- ASSIGNED TASK: Every record needs to come back as written, except for the pictures.

- SOURCE MATERIAL:
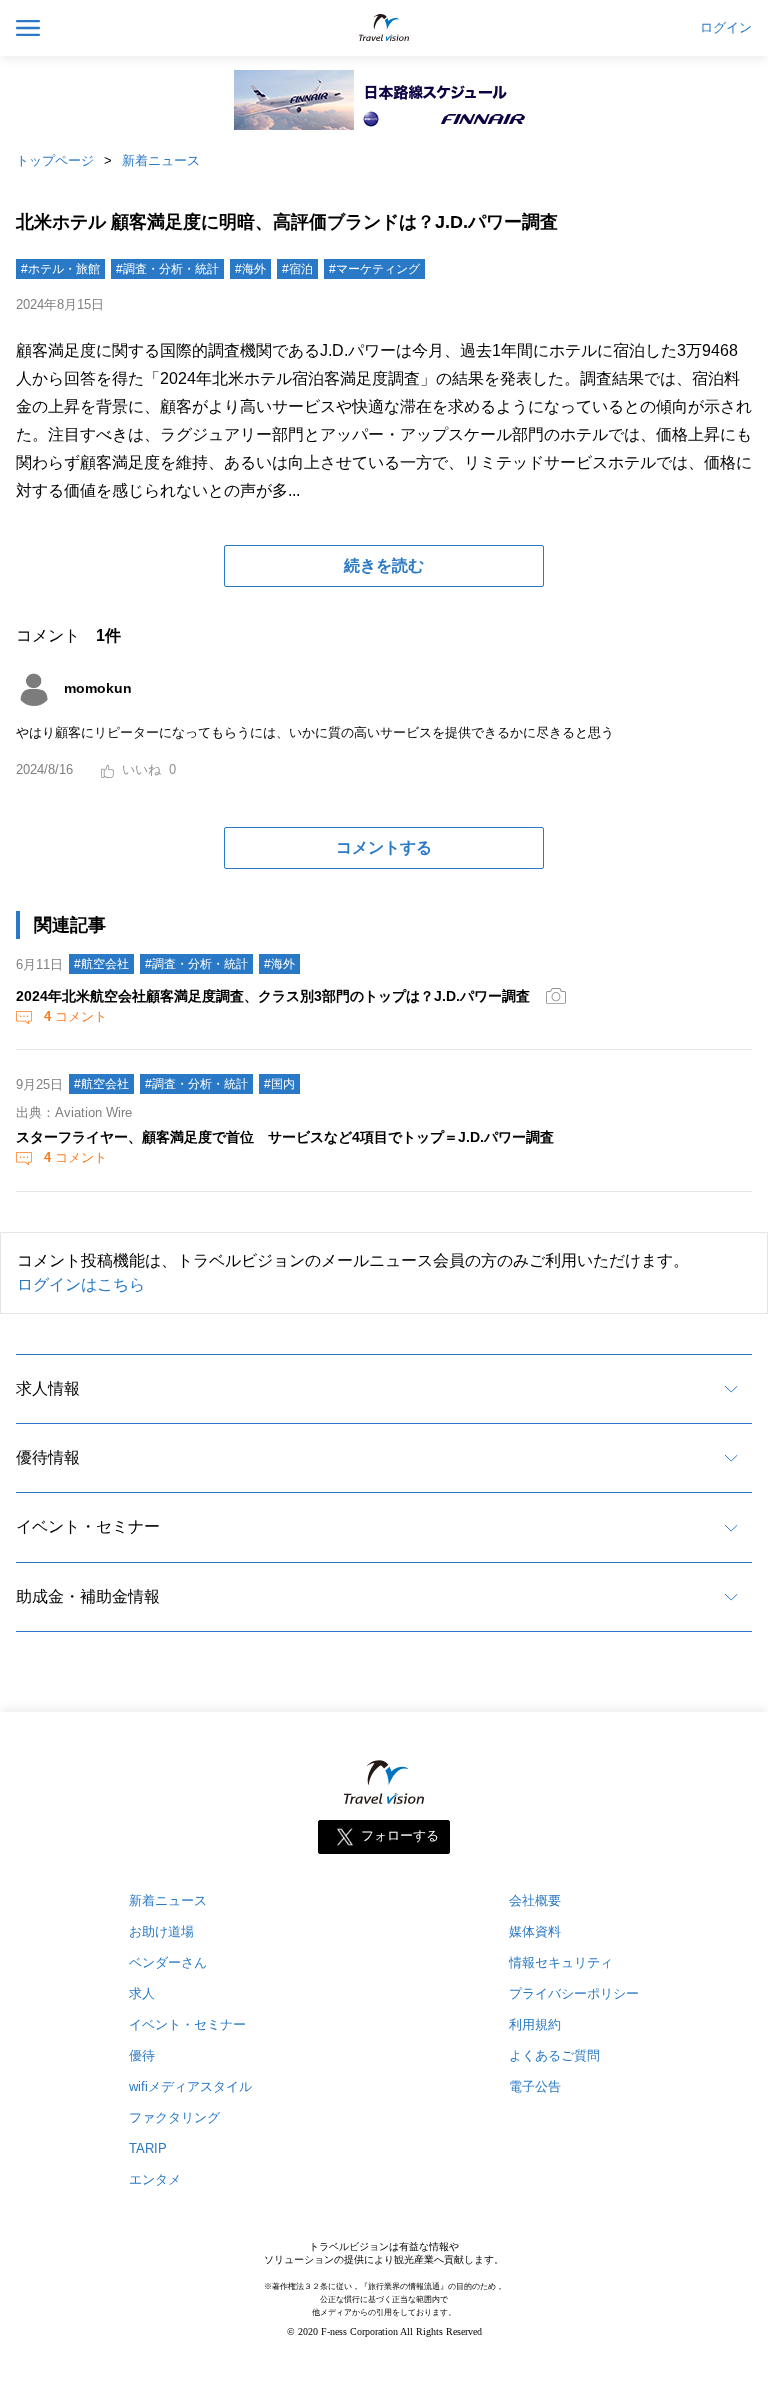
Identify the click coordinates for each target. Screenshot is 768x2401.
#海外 (250, 269)
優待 (142, 2055)
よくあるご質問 (554, 2055)
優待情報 (48, 1457)
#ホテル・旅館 (60, 269)
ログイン (726, 28)
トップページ (55, 160)
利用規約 (535, 2024)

- ANSWER SECTION:
Identify the click coordinates for each target. Screenshot is 768x2401.
#海外 (250, 269)
優待 (142, 2055)
よくあるご質問 (554, 2055)
優待情報 (48, 1457)
#ホテル・旅館 (60, 269)
ログイン (726, 28)
トップページ (55, 160)
利用規約 (535, 2024)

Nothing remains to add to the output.